In addition to Weibo, there is also WeChat
Please pay attention
WeChat public account
Shulou
2025-02-20 Update From: SLTechnology News&Howtos shulou NAV: SLTechnology News&Howtos > Internet Technology >
Share
Shulou(Shulou.com)06/01 Report--
This article introduces the knowledge of "what is the principle of java distributed consistency". In the operation of actual cases, many people will encounter such a dilemma, so let the editor lead you to learn how to deal with these situations. I hope you can read it carefully and be able to achieve something!
I. Overview
A distributed system is a system in which hardware or software components are distributed on different network computers and communicate and coordinate with each other only through message transmission.

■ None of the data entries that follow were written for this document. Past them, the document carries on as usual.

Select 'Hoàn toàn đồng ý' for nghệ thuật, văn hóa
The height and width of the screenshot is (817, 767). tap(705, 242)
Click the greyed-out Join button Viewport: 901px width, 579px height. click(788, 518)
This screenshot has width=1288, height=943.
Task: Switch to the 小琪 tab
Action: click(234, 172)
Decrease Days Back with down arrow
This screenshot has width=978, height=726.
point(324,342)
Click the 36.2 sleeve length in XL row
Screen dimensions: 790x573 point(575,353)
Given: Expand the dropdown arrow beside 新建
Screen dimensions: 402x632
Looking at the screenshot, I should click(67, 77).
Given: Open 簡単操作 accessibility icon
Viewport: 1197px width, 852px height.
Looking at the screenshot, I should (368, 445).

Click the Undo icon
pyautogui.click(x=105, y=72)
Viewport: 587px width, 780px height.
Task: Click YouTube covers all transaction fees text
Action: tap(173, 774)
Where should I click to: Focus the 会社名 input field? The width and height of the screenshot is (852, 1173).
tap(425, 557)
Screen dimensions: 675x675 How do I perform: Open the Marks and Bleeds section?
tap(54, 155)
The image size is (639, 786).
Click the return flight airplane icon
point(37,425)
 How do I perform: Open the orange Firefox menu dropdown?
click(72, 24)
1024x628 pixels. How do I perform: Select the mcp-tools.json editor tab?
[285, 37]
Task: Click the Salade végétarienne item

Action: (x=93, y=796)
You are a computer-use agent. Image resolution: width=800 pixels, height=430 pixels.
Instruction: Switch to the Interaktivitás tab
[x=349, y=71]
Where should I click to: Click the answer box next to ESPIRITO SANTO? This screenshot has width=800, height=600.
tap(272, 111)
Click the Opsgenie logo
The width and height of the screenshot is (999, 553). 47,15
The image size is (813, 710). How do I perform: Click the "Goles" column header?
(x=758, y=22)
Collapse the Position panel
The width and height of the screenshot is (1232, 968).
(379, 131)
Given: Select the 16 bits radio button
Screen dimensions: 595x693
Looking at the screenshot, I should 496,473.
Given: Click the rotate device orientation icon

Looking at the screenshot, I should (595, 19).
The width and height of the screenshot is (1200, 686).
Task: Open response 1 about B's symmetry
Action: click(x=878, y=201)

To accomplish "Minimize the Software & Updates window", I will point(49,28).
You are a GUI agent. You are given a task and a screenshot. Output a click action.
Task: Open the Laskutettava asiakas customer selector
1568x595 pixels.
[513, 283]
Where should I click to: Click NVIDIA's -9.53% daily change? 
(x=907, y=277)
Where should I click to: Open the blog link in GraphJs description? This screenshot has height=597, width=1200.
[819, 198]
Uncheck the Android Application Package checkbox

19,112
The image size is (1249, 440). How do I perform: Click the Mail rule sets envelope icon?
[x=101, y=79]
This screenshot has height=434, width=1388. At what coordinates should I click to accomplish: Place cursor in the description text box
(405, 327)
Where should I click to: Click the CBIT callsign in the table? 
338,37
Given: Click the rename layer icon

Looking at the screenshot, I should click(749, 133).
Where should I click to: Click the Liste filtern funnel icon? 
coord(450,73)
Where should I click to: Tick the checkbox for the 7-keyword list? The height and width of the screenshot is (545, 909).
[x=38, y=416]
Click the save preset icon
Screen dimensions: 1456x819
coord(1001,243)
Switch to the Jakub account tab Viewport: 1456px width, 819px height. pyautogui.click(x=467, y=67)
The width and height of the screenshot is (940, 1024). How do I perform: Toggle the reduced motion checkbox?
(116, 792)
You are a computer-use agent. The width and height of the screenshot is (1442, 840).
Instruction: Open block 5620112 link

2. Characteristics of distributed system
Multiple computers in a distributed system will be distributed at will in space, and at the same time, the distribution of machines will change at any time. There is no master-slave distinction between computers in peer-to-peer distributed systems, and all the computer nodes that make up the distributed system are peer-to-peer. Replica is one of the most common concepts in distributed systems, which refers to a redundant way for distributed systems to provide data and services. Concurrency in a computer network, concurrent operations in program operation are common, and some shared resources, such as databases or distributed storage, may be operated concurrently. How to efficiently coordinate distributed concurrent operations is also one of the biggest challenges in distributed system architecture and design. Lack of global clock because the distributed system is composed of a series of processes randomly distributed in space, which are obviously distributed, and these processes communicate through the exchange of messages. Because of the lack of a global clock, it is difficult to define the order in which two events occur. Therefore, the abnormal situation considered in the design stage will certainly occur in the actual operation of the system, and there will be a lot of abnormal faults that can not be considered in the design process, so don't let go of any abnormal situation in the system design.
Common problems in distributed systems
Communication anomaly distributed system needs to communicate between nodes, so each network communication will be accompanied by the risk of network unavailability (optical fiber, routing, DNS and other hardware devices are not available). Due to the abnormal situation of the network, the network delay between some nodes in the distributed system is increasing, and finally only some nodes in the distributed system can communicate normally. this situation is called network partition, commonly known as "brain fissure". When there is a network partition, local small clusters will appear in the distributed system. in extreme cases, these small clusters will independently complete the functions that need to be completed by the whole distributed system, including the transaction processing of data. this poses a great challenge to distributed consistency. Because of the problem of the network, there is a unique concept of "three states" in each request and response of the distributed system, that is, success, failure and timeout. Due to the reliability of the network department, although in most cases, the network communication can accept the successful failure response, when the network is abnormal, there will be a timeout phenomenon, usually in the following two cases:
Due to network reasons, the request was not successfully sent to the receiver, but lost in the sending process.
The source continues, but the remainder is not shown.